-- Extrait du document --
# # # #
En maraîchage sous abri, le blanchiment est une des techniques préconisées pour réduire le rayonnement lumineux et éviter que les températures ne grimpent trop en plein été. L’écart de température entre une serre blanchie et une serre non blanchie est estimé à 5 °C. Les besoins en eau des plantes sont ainsi diminués, elles sont moins stressées et conservent une meilleure tenue en période estivale. Le confort de travail est par ailleurs amélioré pour le personnel. Sans oublier, d’autres avantages1 attribués à cette pratique, comme l’amélioration du travail des bourdons ou la possibilité, lorsqu’on l’associe à des bassinages, de retarder le développement des acariens. Le blanchiment permettrait par ailleurs de protéger les bâches des serres de la photodégradation et en prolongerait donc la durée de vie.

Homogénéité du blanchiment

Pour faciliter l’application des produits de blanchiment, les prestations par drone tendent à se développer depuis quelques années. Les sociétés Phytoval (Plauzat, Puy-de-Dôme) et Drone Jet (Clonas-sur-Vareze, Isère) travaillent ensemble sur ce type de prestations. Pour Frédéric Lance, ingénieur horticole et gérant de Phytoval, l’application par drone présente plusieurs intérêts, à commencer par l’homogénéité du blanchiment et la réduction des quantités d’eau utilisées pour sa mise en œuvre. « L’application du produit va être réalisée par brumisation en trois ou quatre passages de drone selon le taux d’ombrage recherché. Au maximum, nous utilisons 140 litres de bouillie par hectare et par passage, soit au maximum 560 l/ha là où on compte entre 1 000 et 2 000 l/ha pour un blanchiment manuel à la lance », indique l’ingénieur.

Depuis deux ans, avec Bertrand Saulnier, fondateur de Drone Jet, ils expérimentent différents produits de blanchiment disponibles sur le marché qu’il s’agisse de peintures sur base d’hydrocarbures ou sur base minérale, avec ou sans additifs. « Plus le produit sera granuleux et plus il sera nécessaire de le diluer pour l’appliquer par drone, ce qui nécessitera davantage de passages. D’où la nécessité de réaliser des devis au cas par cas », précise Frédéric Lance.
# # # #
-- Données enregistrées --
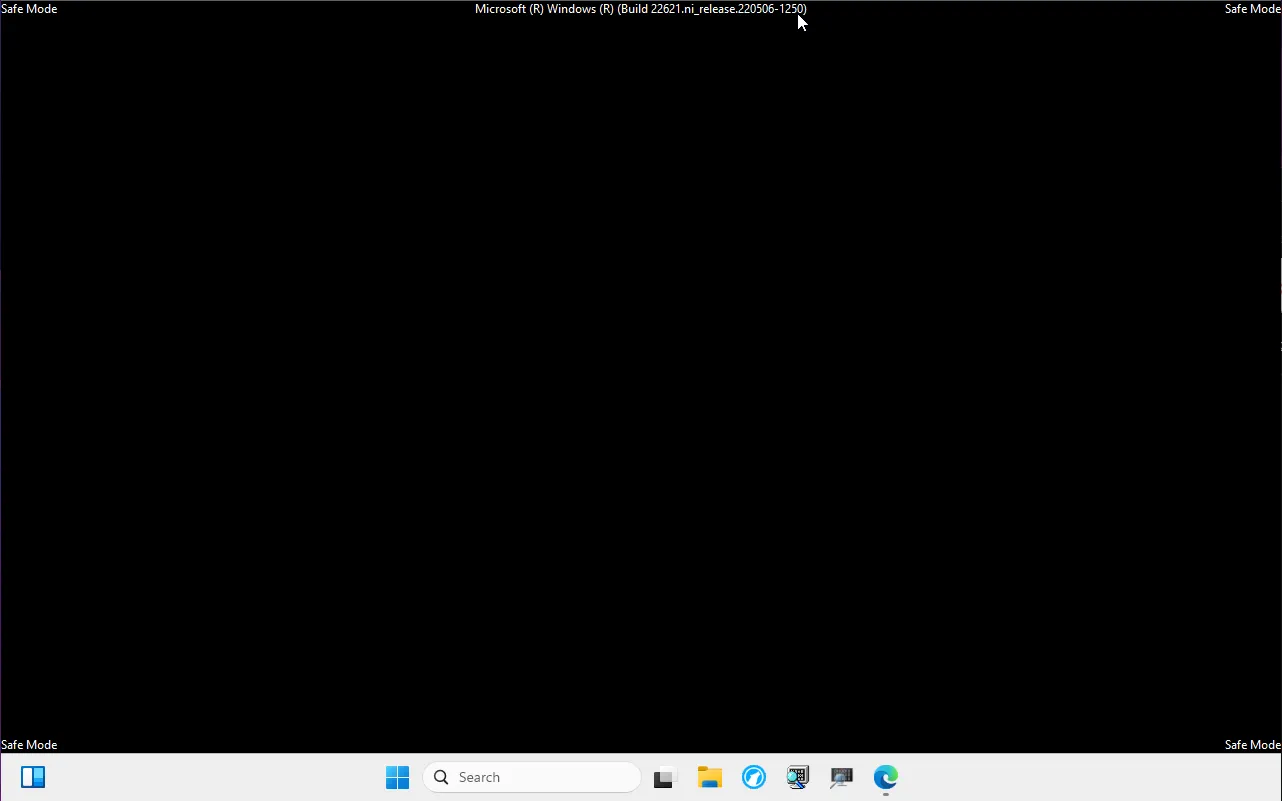Click the Safe Mode label bottom-right
Screen dimensions: 1282x801
click(1252, 744)
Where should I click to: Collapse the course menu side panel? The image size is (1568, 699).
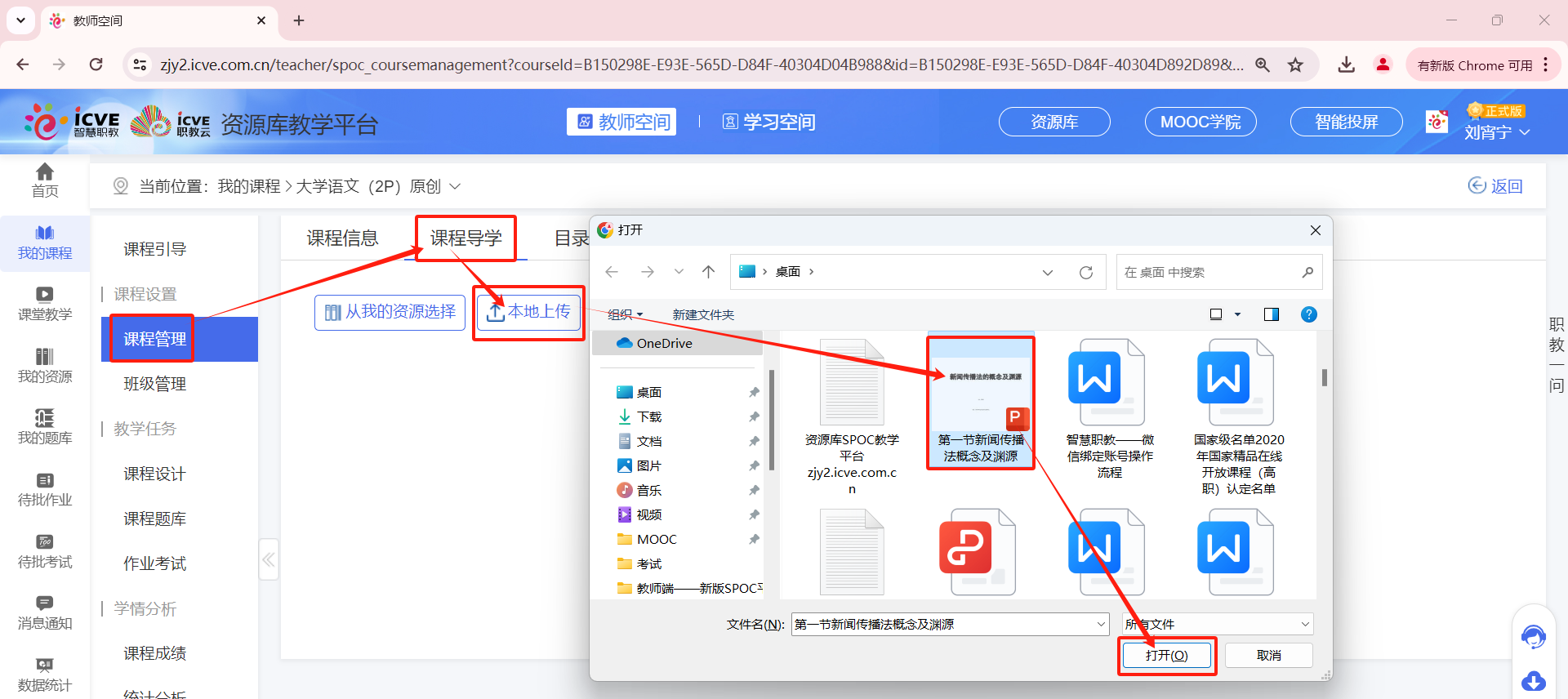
# # # #
-- Travail demandé --
Poursuivez l'extrait sur le blanchiment des serres à partir de sa dernière phrase. La liste n'est d'aucune utilité ici.

-- Corrigé --
À titre indicatif, pour une serre de 6 000 m² d’un seul tenant, avec un produit qui permet d’obtenir un taux d’ombrage de 70 % en trois passages de drone, il estime à 17 centimes (cts) d’euro/m² le coût du blanchiment (produit d’ombrage non inclus). Sur de grandes surfaces, la prestation par hélicoptère peut se révéler plus compétitive. Mais cette solution reste peu utilisée en Auvergne Rhône-Alpes où les exploitations sont souvent éloignées les unes des autres, ce qui ne permet pas de réunir les surfaces nécessaires pour justifier la prestation.

Planifier très en amont

Autre intérêt du drone selon le gérant de Phytoval : l’adaptabilité de la prestation. « On peut par exemple ne blanchir qu’une partie de la serre ou encore blanchir plus ou moins différentes parties pour adapter le taux d’ombrage en fonction de la culture en place », explique-t-il. Une prestation très pointue qui doit cependant être préparée avec le producteur suffisamment en amont de la saison. « Dans l’idéal, il nous faut avoir étudié le planning de cultures et planifié les blanchiments dès le mois de décembre. Ceux-ci pourront se dérouler de mars à avril pour les cultures les plus précoces. Mais le plus gros des prestations se déroulera en mai et uniquement sur des journées où le vent est inférieur à 15 km/h », détaille Frédéric Lance. L’utilisation du drone impliquera de sécuriser la zone voire, dans certains cas, de demander une autorisation de vol.

Quatorze producteurs en région Aura font déjà appel aux services de ces deux sociétés pour le blanchiment de serres. Outre les économies d’eau réalisées par rapport à une application manuelle à la lance, « et ceci pour une quantité équivalente de produit apportée au m² », insiste l’ingénieur, il estime également qu’il est possible d’économiser jusqu’à 30 % de peinture d’ombrage. « On applique la bonne quantité, il n’y a pas de coulure sur les côtés de la serre et donc moins de gaspillage », justifie-t-il. Sans oublier que le drone permet d’éviter les risques parfois pris par les maraîchers pour appliquer manuellement les produits sur le dessus des serres.

Sophie Sabot

1. Source : Chambres d’agriculture.
Drone sur serre
L’application par drone présente plusieurs intérêts, à commencer par l’homogénéité du blanchiment et la réduction des quantités d’eau utilisées pour sa mise en œuvre. ©CA38
Garantir la sécurité lors du blanchiment
5 500 m² de serres et tunnels ont été blanchis par drone en juin dernier à l’Earl Morgue Plants à Manthes.

Garantir la sécurité lors du blanchiment

Témoignage / En juin dernier, l’Earl Morgue Plants a fait appel aux services de Phytoval et Drone Jet pour blanchir près de 5 500 m² de serres et tunnels.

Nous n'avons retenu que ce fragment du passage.